Text block>
# # #

Churn can be a scary concept for any business, but understanding it and learning how to interpret the data behind it could help maintain customer loyalty.
In this blog post, we'll explore what churn rates are, ways to measure them, and strategies for reducing them in order to keep your customers happy.
What is SaaS churn?
SaaS churn refers to the frequency at which customers terminate their recurring subscriptions for a SaaS solution.
There are various approaches to measuring SaaS churn, but the easiest way is to calculate the ratio of customers who cancel their subscription during a particular time frame to the total number of subscribers at the start of that period.
Monthly churn rate is a vital measurement for SaaS companies. It offers valuable insights into growth, revenue forecasting, ARR, MRR, and renewal rates.
Moreover, it enables the identification of customer churn reasons and reveals opportunities for enhancing company processes and software functionality.
Why is SaaS churn so important?
Churn is a serious threat to any SaaS business. It directly affects revenue, profitability, and overall company success. The problem lies in the fact that churn accumulates over time. If you don't take steps to minimize or control your SaaS churn rate, it will deplete your customer base and leave you with no customers at all.
Retaining existing customers is more crucial for long-term revenue growth than acquiring new clients. Even a slight increase in customer retention can have a meaningful impact on future financial success.

# # #

Data provided>
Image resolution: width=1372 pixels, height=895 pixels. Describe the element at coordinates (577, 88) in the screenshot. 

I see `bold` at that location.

# # #

Goal 1> Decide whether each statement agrees with the SaaS churn text, answering yes or no and quoting the exact words of the text that settle it: (a) The simplest measure of churn compares cancellations in a period with the number of subscribers at the start of that period. (b) Winning new clients matters more for long-term revenue growth than keeping existing ones. (c) Churn stays level over time rather than building up.
Goal 2> Write the next part of the SaaS churn text, following on from its final paragraph.
The data that accompany the SaaS churn text are not required for either task.

Written answer 1>
(a) Yes: "the easiest way is to calculate the ratio of customers who cancel their subscription during a particular time frame to the total number of subscribers at the start of that period."
(b) No: "Retaining existing customers is more crucial for long-term revenue growth than acquiring new clients."
(c) No: "churn accumulates over time."

Written answer 2>
For example, consider two companies that bring in new customers at a 15% rate. In just two years, the company with a 5% churn rate will outperform the company with a 10% churn rate by more than 500%.
Why do SaaS customers churn anyway?
Understanding why customers cancel their SaaS subscription is crucial for the success of any SaaS company. Luckily, most customers are asked to state the reason for their cancellation.
Here are some common reasons why SaaS customers churn:
Voluntary SaaS churn
Voluntary churn occurs when a customer intentionally cancels your product or switches to a competitor because they no longer have a need for it.
As a SaaS organization, competition is inevitable. Customers may easily switch to a better alternative if they find one, whether it's a more valuable pricing model or enhanced capabilities.
SaaS providers often charge high prices for their software services. However, if the quality of the service doesn't meet expectations or if pricing isn't strategically planned, customers may cancel their subscription.
A single negative customer experience, such as a challenging onboarding process or an unpleasant encounter with a customer service representative has the potential to cause a user to forgo renewing their SaaS subscription.
When investing in a SaaS solution, customers expect the software to simplify their processes. If the product doesn't meet their anticipated features, they may stop using it.
To prevent SaaS churn, organizations should pay attention to customer feedback and make necessary adjustments. This data analysis helps reduce monthly and annual churn rates, increasing user retention.
Involuntary SaaS churn
Involuntary churn occurs when a customer leaves due to uncontrollable circumstances like outdated payment details, server errors, or insufficient funds.
What is considered a good SaaS churn rate?
An acceptable SaaS churn rate typically ranges from 3 to 8%, depending on factors such as industry, product, market, and seasonality.
Facing reality: a certain level of churn is inevitable in the SaaS industry.
Losing a customer due to their business closure may seem unavoidable, but that doesn't mean you should do nothing about it.
While some SaaS churn is inevitable, it's still important to fight against it and minimize its impact. Taking no action to prevent churn can have dangerous consequences.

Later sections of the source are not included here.